Eine Gruppe amerikanischer Wettkampfringer bestreitet in Osteuropa ein Turnier. Am nächsten Tag soll die Reise weitergehen, doch statt zu schlafen, schleichen sich Alex (Thora Birch) und ihre Freunde aus dem Hotel, um an einer Party teilzunehmen – und verpassen am nächsten Morgen prompt ihren Zug. Von einer Fremden, die den Zug scheinbar ebenfalls verpasst hat, bekommt die Gruppe den Tipp, einen der Regionalzüge zu nehmen. Die Gruppe beschließt, diesem Tipp zu folgen, doch bereits kurz nach der Abfahrt verschwindet Alex‘ Freund Todd (Derek Magyar) spurlos. Viel zu spät begreifen Alex und ihre Freunde, dass sie in eine tödliche Falle gelockt wurden …

Meine Meinung

Gehört auch ihr zu den Zuschauern, die von „Hostel“ enttäuscht waren, weil der Film längst nicht so brutal war, wie er angepriesen wurde? Dann ist „Train“ genau die richtige Alternative für euch! Zumindest in der ungekürzten (in Deutschland leider nicht erhältlichen) Version. Wo in „Hostel“ lediglich angedeutet oder kurz das Ergebnis präsentiert wurde, wird in „Train“ gnadenlos draufgehalten. Häutungen, abgetrennte Körperteile, entnommene Organe – hier wird alles geboten, was den Gorefan glücklich macht. Und das nicht erst im Finale, sondern von Anfang an. Ist der Zug erst bestiegen, wird die extrem blutige Geschichte äußerst zackig und ohne Längen erzählt. Lediglich in den letzten 20 Minuten, in denen der Zug verlassen wird, geht dem Film etwas die erzählerische Puste aus. Langweilig ist „Train“ dennoch zu keiner Zeit, höchstens im Finale etwas zu vorhersehbar.

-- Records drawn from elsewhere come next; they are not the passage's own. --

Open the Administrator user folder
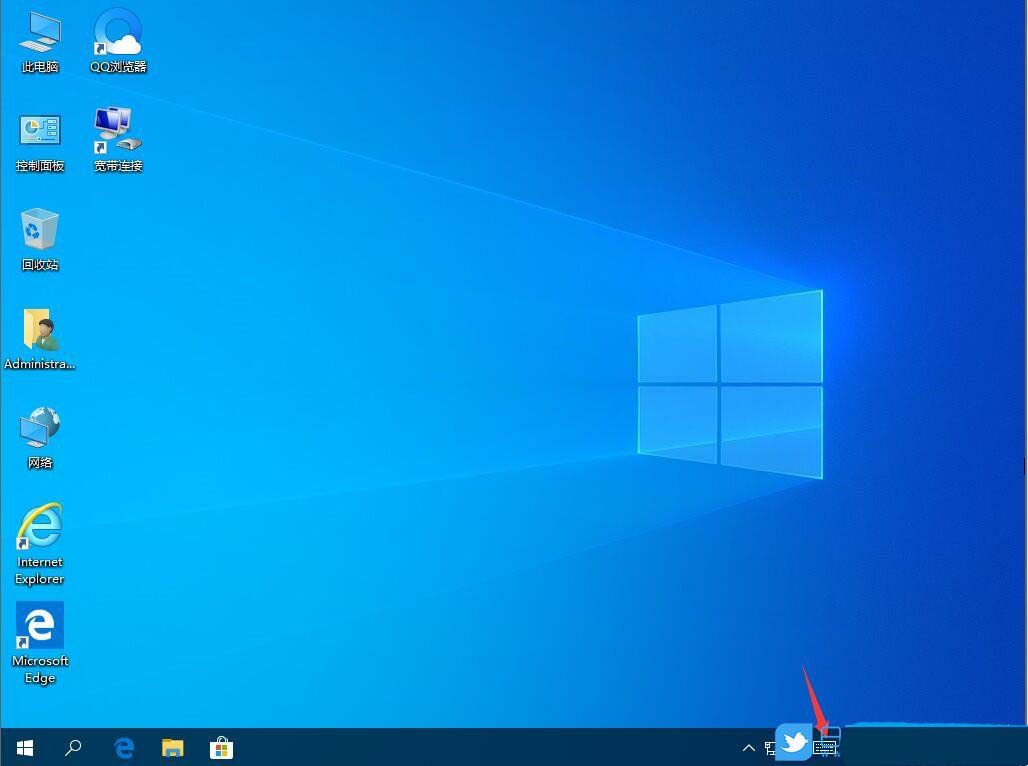Viewport: 1028px width, 766px height. tap(39, 337)
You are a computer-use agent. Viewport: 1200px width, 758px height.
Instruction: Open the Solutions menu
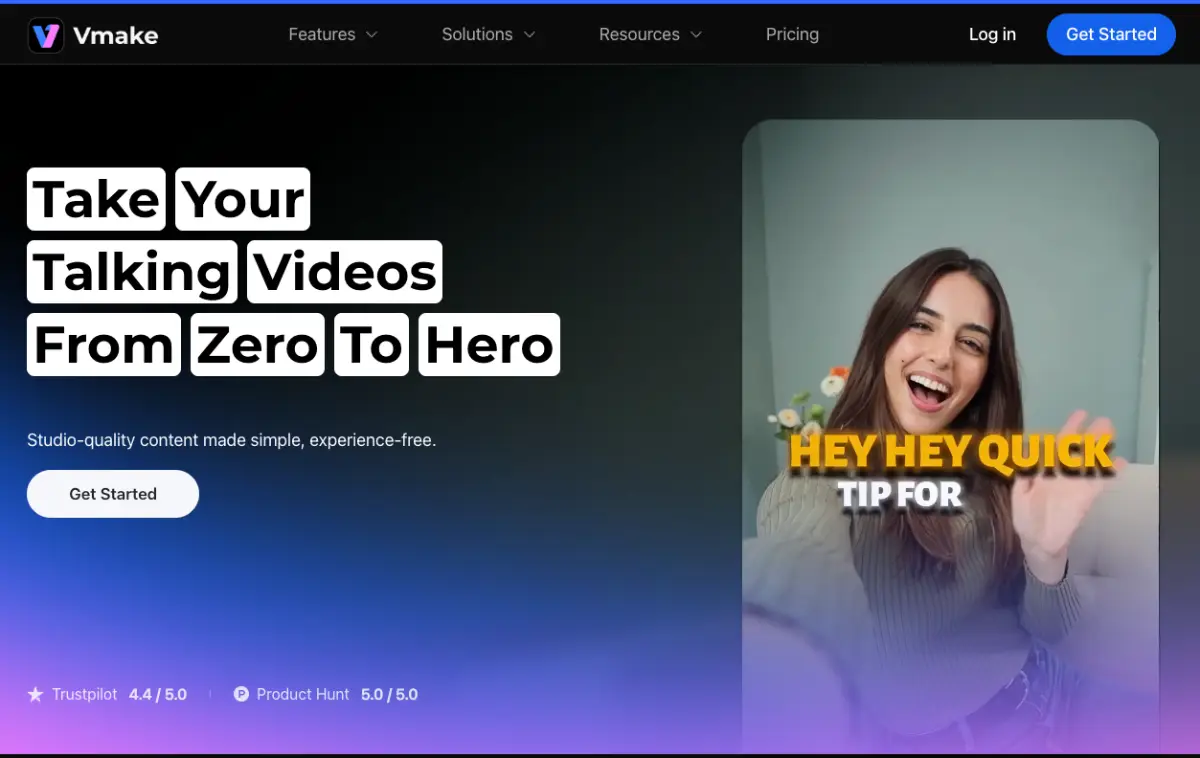point(477,34)
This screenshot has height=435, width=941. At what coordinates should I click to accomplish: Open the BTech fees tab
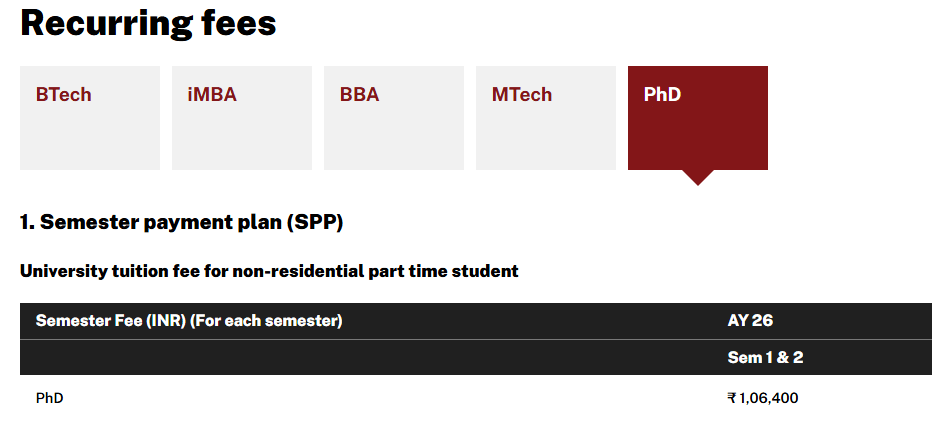coord(89,117)
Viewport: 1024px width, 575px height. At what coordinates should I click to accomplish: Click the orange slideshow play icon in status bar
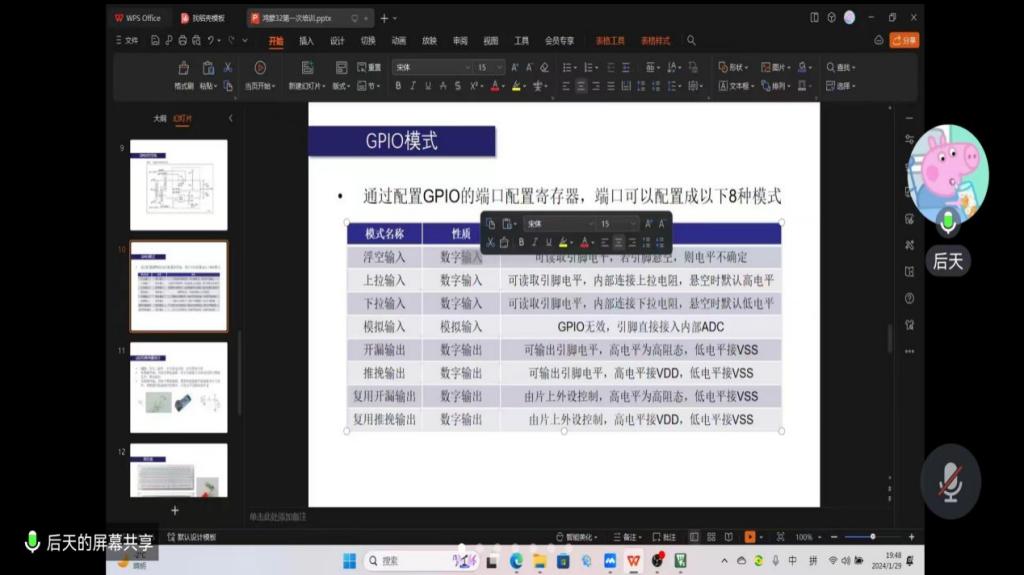750,537
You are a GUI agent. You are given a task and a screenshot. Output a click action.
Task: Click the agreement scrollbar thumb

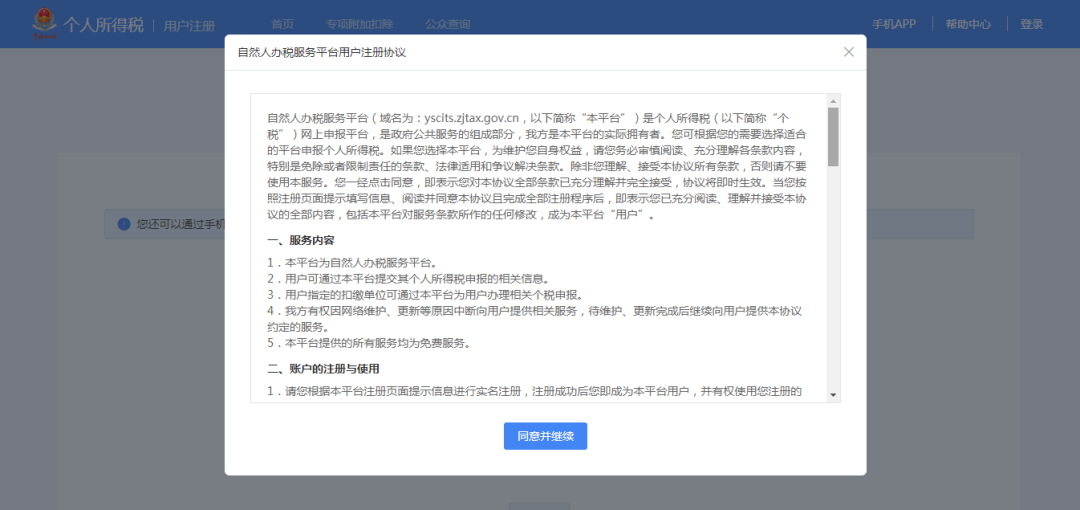(833, 136)
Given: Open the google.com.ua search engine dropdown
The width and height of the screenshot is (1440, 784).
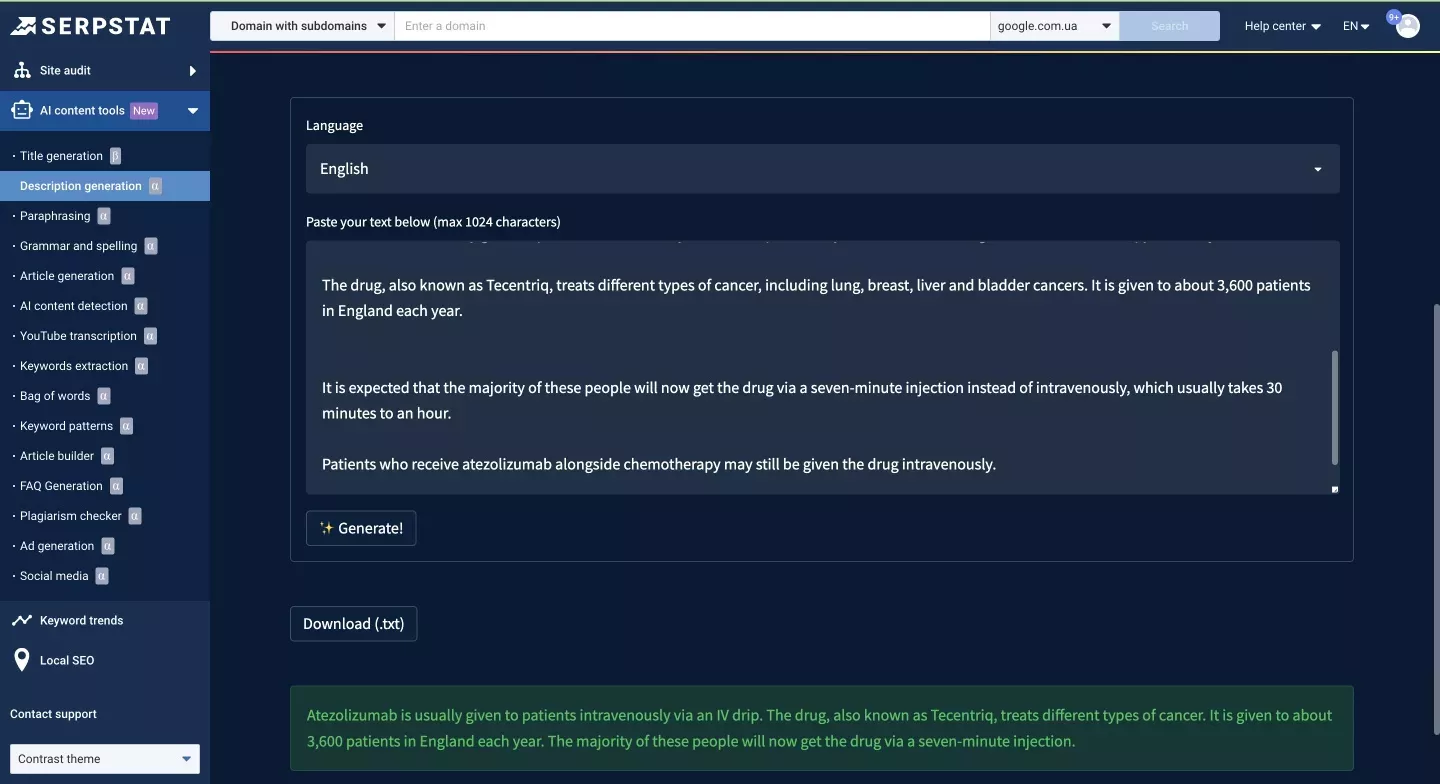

Die Ähnlichkeiten zum großen Bruder „Hostel“ sind während der gesamten Laufzeit kaum zu übersehen. Die Atmosphäre ist ebenso düster und schmutzig und bedingt durch die Enge des Zuges zusätzlich auch noch recht bedrückend. Lediglich der Grund für die Verstümmelungen ist hier ein gänzlich anderer. Und so sehr mir die Begründung für die fahrende Schlachtbank auch gefallen hat, ist sie doch gleichzeitig auch der größte Schwachpunkt des Films. Der Umgang mit den Opfern und deren Körperteilen sowie Organen entspricht schlicht nicht dem angedachten Zweck, wodurch „Train“ spürbar an Glaubwürdigkeit verliert und den Eindruck hinterlässt, als wären die blutigen Effekte eben nur der blutigen Effekte wegen dabei.

Einen starken Eindruck hinterlässt stattdessen Hauptdarstellerin Thora Birch, die zwar im Laufe des Films mehr einsteckt als die Realität erlaubt, als junge Kämpferin mit ausgeprägtem Überlebenswillen jedoch eine tolle Leistung bietet und als einzige richtig in Erinnerung bleibt. Von mir aus dürfte Birch gerne öfter in solchen Genrebeiträgen mitwirken.

Mein Fazit

Knackig erzählter Torture-Porn-Thriller mit beklemmender Atmosphäre und starker Hauptdarstellerin, dessen deftige Effekte jedoch nicht so recht zu der erzählten Geschichte passen wollen.